マチの新陳代謝は、建物の解体・新築が、大きな要素を占める。見慣れた建物が解体され、新しい建物が建設され、マチは生まれ変わっていく。札幌には今、中心部にも郊外にも、数多くの新陳代謝の姿がある。札幌の今を記録する『札幌の今、解体ノート』の2025年18回目は、豊平区月寒中央通10丁目の「月寒中央壺屋ビル」。(写真は、「月寒中央壺屋ビル」の解体工事現場)

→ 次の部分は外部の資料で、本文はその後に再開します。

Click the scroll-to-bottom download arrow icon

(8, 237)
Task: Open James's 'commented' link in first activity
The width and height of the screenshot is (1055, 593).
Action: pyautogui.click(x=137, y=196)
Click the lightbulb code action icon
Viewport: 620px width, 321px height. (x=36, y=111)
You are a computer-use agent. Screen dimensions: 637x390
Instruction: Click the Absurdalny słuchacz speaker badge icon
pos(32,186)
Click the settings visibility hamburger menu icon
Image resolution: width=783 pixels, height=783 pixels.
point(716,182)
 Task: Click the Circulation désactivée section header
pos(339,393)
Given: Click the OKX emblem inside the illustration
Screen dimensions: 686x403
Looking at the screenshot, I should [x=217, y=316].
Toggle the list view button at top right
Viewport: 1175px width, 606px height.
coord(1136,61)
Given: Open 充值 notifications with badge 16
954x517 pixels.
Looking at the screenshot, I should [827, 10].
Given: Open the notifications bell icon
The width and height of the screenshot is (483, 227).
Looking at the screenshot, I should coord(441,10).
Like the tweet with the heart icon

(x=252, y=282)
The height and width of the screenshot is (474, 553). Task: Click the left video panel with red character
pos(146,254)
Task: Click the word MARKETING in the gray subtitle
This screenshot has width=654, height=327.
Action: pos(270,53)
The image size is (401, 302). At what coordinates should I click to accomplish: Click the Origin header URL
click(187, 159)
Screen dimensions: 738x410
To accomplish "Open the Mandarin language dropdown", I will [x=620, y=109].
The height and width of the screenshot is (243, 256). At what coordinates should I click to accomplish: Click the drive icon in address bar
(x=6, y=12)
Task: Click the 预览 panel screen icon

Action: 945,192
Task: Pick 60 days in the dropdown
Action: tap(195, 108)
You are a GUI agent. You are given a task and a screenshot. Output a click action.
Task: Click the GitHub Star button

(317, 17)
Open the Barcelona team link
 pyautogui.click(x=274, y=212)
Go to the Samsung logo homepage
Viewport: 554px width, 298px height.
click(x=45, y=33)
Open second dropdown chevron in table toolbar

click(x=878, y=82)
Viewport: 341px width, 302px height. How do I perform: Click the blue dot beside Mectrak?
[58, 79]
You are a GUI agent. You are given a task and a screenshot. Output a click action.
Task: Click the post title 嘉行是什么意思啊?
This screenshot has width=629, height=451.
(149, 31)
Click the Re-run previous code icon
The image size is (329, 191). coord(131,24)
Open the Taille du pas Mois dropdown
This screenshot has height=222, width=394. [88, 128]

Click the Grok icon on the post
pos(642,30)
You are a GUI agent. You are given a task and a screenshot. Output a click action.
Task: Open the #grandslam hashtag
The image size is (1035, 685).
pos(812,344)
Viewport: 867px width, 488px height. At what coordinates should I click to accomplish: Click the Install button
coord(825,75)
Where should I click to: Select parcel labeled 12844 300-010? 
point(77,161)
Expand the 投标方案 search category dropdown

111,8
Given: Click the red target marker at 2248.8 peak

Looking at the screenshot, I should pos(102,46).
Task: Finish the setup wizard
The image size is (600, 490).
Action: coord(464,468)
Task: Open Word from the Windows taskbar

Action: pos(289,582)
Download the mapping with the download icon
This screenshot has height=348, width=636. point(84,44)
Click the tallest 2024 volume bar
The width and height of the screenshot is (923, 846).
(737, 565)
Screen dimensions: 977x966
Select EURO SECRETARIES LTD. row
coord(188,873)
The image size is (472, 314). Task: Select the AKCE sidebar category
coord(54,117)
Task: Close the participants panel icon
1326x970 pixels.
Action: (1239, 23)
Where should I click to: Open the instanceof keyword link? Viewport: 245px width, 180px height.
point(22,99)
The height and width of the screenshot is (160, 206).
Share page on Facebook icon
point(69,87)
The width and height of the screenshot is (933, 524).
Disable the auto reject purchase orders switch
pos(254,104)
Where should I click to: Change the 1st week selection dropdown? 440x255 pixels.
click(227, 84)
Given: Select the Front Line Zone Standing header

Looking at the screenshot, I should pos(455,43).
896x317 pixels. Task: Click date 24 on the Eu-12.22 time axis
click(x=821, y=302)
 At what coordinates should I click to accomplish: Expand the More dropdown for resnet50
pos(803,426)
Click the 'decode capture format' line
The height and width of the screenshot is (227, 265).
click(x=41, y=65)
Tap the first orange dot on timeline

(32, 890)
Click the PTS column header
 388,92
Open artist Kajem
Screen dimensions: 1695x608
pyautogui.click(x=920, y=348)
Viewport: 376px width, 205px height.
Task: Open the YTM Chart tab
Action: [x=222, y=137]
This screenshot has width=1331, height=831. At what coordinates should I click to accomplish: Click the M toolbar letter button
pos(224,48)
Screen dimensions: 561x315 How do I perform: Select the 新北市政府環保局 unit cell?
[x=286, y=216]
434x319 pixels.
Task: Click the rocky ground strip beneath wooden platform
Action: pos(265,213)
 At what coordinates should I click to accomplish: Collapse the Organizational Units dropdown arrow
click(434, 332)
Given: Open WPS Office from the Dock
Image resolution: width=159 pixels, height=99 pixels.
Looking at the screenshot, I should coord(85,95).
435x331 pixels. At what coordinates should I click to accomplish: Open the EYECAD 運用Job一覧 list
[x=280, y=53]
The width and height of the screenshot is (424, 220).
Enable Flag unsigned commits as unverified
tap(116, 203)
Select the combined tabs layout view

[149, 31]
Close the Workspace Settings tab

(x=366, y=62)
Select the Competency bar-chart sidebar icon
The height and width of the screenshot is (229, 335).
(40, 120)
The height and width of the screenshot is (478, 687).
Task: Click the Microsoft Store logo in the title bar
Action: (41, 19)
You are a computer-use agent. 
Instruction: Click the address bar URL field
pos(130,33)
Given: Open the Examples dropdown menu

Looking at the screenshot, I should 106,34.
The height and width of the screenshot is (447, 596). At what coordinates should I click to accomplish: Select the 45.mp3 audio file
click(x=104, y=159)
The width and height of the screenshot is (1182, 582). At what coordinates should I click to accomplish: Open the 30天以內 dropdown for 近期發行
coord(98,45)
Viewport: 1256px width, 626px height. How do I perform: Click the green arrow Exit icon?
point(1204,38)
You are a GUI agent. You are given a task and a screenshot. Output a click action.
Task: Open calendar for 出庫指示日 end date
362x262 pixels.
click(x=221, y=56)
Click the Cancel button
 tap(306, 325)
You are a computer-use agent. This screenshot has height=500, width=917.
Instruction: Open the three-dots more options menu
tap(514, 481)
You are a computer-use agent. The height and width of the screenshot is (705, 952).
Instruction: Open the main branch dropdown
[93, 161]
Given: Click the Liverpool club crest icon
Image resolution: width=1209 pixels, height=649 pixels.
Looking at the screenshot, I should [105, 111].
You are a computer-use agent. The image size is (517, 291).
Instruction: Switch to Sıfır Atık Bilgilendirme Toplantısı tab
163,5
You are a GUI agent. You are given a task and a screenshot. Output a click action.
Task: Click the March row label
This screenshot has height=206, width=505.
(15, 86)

(写真は、裏通り側から見た「月寒中央壺屋ビル」解体工事)
国道36号線沿いにあった「月寒中央壺屋ビル」は、昭和の面影を残す、いわゆる下駄履き住宅だった。低層階が店舗や事務所、高層階が共同住宅で、今では段々と数が少なくなってきたビルの一つだった。竣工は1974年7月、鉄筋コンクリート造、7階建て、延べ床面積は約1986坪(6555・2㎡)。国道側から裏通りまでには段差があるため、国道側の1階は2階部分に当たり、1階~2階が店舗・事務所、3階から上が共同住宅になっていた。国道側から階段を下がると「プラザ味の名店街」があって、昭和感をより引き立てていた。
竣工時は、札幌の和洋菓子製造販売、壺屋が建設したようだが、その後、土地建物は日本住宅公団(後に独立行政法人都市再生機構)になり、2018年10月、売買によって所有権は菅原企画(札幌市豊平区)に移っている。解体工事は、2025年3月1日から始まっていた。工期は2026年2月28日までとなっているが、現在、建物はほぼ解体されている。工事の発注者は菅原企画、解体業者はシンヨウ(札幌市東区)。
土地面積は600坪(約1980㎡)程度とみられ、間口が比較的狭く、奥行きがある長方形の形状をしている。用途地域は商業地域で建ぺい率80%、容積率400%、60m高度地区。竣工から半世紀近くにわたった「月寒中央壺屋ビル」の歴史は、次の時代へとバトンが渡る。